Trans, Young’s first album for Geffen, alienated fans and frustrated his record label, both of whom wished he’d return to either the sounds of Harvest or the Crazy Horse proto-grunge of “Cortez the Killer.”

However, even by Young’s standards, Trans marked a radically new direction. Inspired by Kraftwerk, the Canadian folk singer replaced his guitars with a Synclavier synthesizer and altered his voice with a vocoder. The album also resulted from Young’s attempts to communicate with his son Ben, who was born with cerebral palsy. Trans continued the repetitive arrangements—a hallmark of electronic music—he began on Re·ac·tor (1981).

Flying Cars and Trucks

“Computer Age” is about finding humanity in a world of buttons and algorithms. Young wrote about this anxiety in 1982, but, like today, it wasn’t new then. New information systems like the printing press and television caused a moral panic in societies, as in the current conversations around artificial intelligence.

Cars and trucks
Fly by me on the corner
But I’m all right
Standing proud before the signal
When I see the light
I know I’m more than just a number
And I stand before you
Or else we just don’t see the other

However, while Young searches for humanity in “Computer Age,” it’s also a metaphor for his attempts to communicate with his son—his effort to stand before you, or else we just don’t see the other.

I need you
To let me know that there’s a heartbeat
Let it pound and pound
And I’ll be flying like a free bird
And you need me
Like ugly needs a mirror
And day by day
This horizon’s getting clearer

OK Computer

Young explained to Rolling Stone the difficulties of communicating with his son through computers.
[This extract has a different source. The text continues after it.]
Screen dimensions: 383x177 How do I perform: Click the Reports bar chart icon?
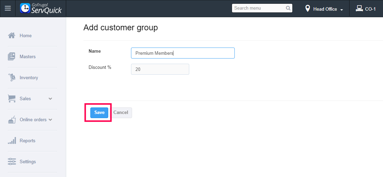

“If you listen to Trans, if you listen to the words to ‘Transformer Man’ and ‘Computer Age’ and ‘We R in Control,’ you’ll hear a lot of references to my son and to people trying to live a life by pressing buttons, trying to control the things around them and talking with people who can’t talk, using computer voices and things like that. It’s a subtle thing, but it’s right there. But it has to do with a part of my life that practically no one can relate to.”

Added Young, “So my music, which is a reflection of my inner self, became something that nobody could relate to. And then I started hiding in styles, just putting little clues in there as to what was really on my mind. I just didn’t want to openly share all this stuff in songs that said exactly what I wanted to say in a voice so loud everyone could hear it.”

Geffen Wanted a Rock and Roll Album

Following Trans, Geffen asked for a rock and roll album. Young responded with a ’50s-inspired rockabilly album called Everybody’s Rockin’. The album’s commercial failure led to a lawsuit in which Geffen claimed Young violated his contract by recording albums that were “musically uncharacteristic of [his] previous recordings.”

Young countersued, arguing his contract gave him creative control over his work. Reflecting on his time with Geffen, Young told Mojo, “They were all surface songs, but see, there was a time when music was like that when all pop stars were like that. And it was good music, really good music.”

Looking for a Connection

“Computer Age” explores human communication and affection through changing technology. Though at its heart, it’s about a father trying to communicate with his son.

Trans may have angered Young’s record label, whose primary purpose is to sell music, but the message is timeless. Forty-two years later, humans still grapple with their relationship with technology as limitless digital connection creates the unintended consequence of fragmentation and solitude.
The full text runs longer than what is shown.